Weighted Twisting Crunch (on bench)
- Músculo objetivo
- Iliopsoas, Obliques, Rectus Abdominis
- Músculos sinergistas
- Gluteus Maximus, Quadriceps, Tensor Fasciae Latae
- Equipamiento
- Weighted
- Parte del cuerpo
- Waist
- Tipo
- Strength
The Weighted Twisting Crunch (on bench) is a loaded core exercise that targets the rectus abdominis, obliques, and iliopsoas, with the gluteus maximus, quadriceps, and tensor fasciae latae assisting in hip stabilization. The bench positions your torso below hip level, extending the range of motion beyond what a floor crunch allows, while the added resistance drives progressive overload. It fits well in a strength or hypertrophy program focused on rotational core power and waist definition.
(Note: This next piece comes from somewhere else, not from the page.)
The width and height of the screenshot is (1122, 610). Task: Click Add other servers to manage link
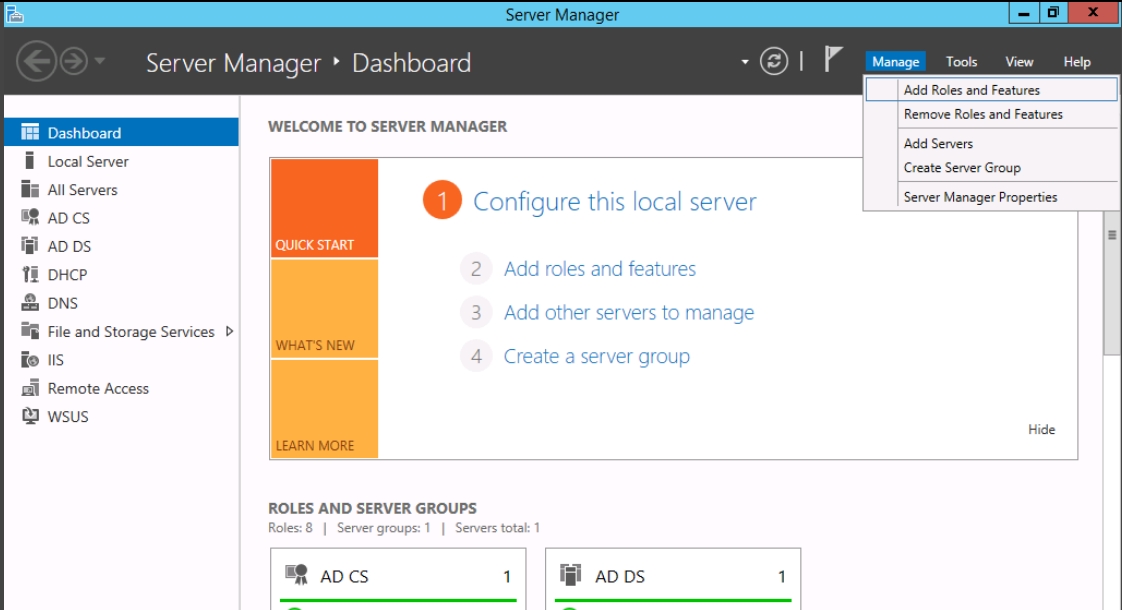(x=628, y=313)
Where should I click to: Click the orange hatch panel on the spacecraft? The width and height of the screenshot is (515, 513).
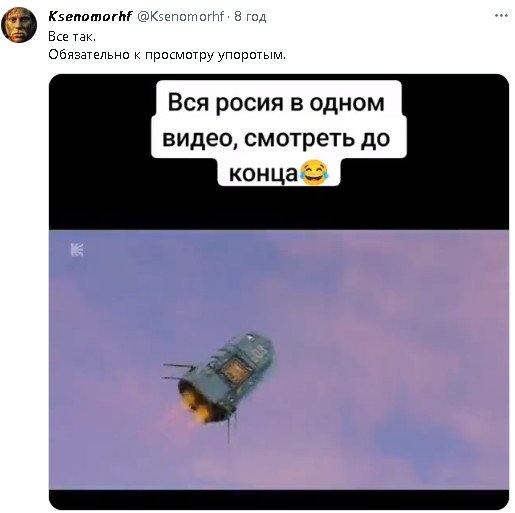tap(236, 370)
Cómo hacer el Weighted Twisting Crunch (on bench)
- 1Sit on the edge of a flat bench and hold a weight plate or dumbbell against your chest.
- 2Hook your feet under the bench pad, or have a partner hold your ankles to anchor your lower body.
- 3Lean back until your torso is slightly below parallel with the floor and you feel a stretch across your abs — this is the starting position.
- 4Brace your core and begin curling your torso upward, simultaneously rotating one shoulder toward the opposite hip.
- 5Continue the rotation until your obliques and rectus abdominis are fully contracted at the top.
- 6Pause for one count at the top, squeezing the working side.
- 7Lower your torso slowly under control — 2 to 3 seconds — back to the starting position.
- 8Alternate the direction of rotation each rep, or complete all reps to one side before switching sides.
- 9At the end of the set, sit upright carefully and set the weight down before releasing your feet.
Consejos de técnica
- Hold the weight close to your chest rather than extended out — shortening the moment arm reduces lower-back strain and keeps the load manageable as you increase resistance.
- Control the descent: a 2–3-second lowering phase maximizes eccentric tension in the abs and reinforces safe spinal mechanics.
- Exhale forcefully as you crunch and rotate; inhale as you lower back down to maintain intra-abdominal pressure throughout each rep.
- Anchor your feet securely before unracking the weight — an unsecured anchor shifts load to the hip flexors and reduces oblique activation.
- If you feel your lower back compressing or your neck straining, reduce the load and re-establish a neutral spine and chin before continuing.
Errores comunes
- Pulling with the neck or arms: Using the hands to yank the head forward or swinging the arms creates cervical spine stress and bypasses the abs. Keep the chin neutral and drive the movement from the chest rotating toward the opposite hip.
- Skipping the rotation: Crunching straight up without twisting turns this into a standard crunch and eliminates oblique loading. Deliberately drive one shoulder toward the opposite hip on every rep.
- Excessive load too early: Too much weight causes the iliopsoas to dominate the movement, reducing abdominal activation and increasing lumbar compression. Reduce the load if you cannot maintain a full, controlled range of motion.
- Rushing the lowering phase: Dropping quickly back to the starting position sacrifices eccentric tension and spikes stress on the lumbar spine. Use a deliberate 2–3-second lowering count.
- Partial range of motion: Stopping the descent before the abs are fully stretched limits muscle activation. Lower until you feel a clear stretch across the abdomen, then curl all the way to the top on each rep.
Preguntas frecuentes
What muscles does the Weighted Twisting Crunch (on bench) work?
The primary muscles are the rectus abdominis, obliques, and iliopsoas. The gluteus maximus, quadriceps, and tensor fasciae latae act as synergists, stabilizing the hips so the core can generate force through the full range of motion.
How is this different from a regular twisting crunch on the floor?
The bench allows your torso to travel below hip level, creating a longer range of motion and a greater stretch on the abs at the bottom. This extended range, combined with the added weight, produces more mechanical tension than a floor twisting crunch can.
How many sets and reps should I do?
For strength and hypertrophy, 3–4 sets of 10–15 controlled reps per side with a challenging but manageable load is a sound starting point. Rest 60–90 seconds between sets to maintain quality of movement.
Is the Weighted Twisting Crunch (on bench) suitable for beginners?
It is best suited for intermediate lifters who have already built core control with bodyweight crunches and unweighted twisting crunches. Beginners should develop that foundation first before adding load or the extended range the bench provides.
What are good alternatives to this exercise?
Effective alternatives that target the same rotational pattern include the cable woodchop, decline twisting sit-up, and Russian twist. All load the obliques and rectus abdominis through rotation and can be progressed with added resistance.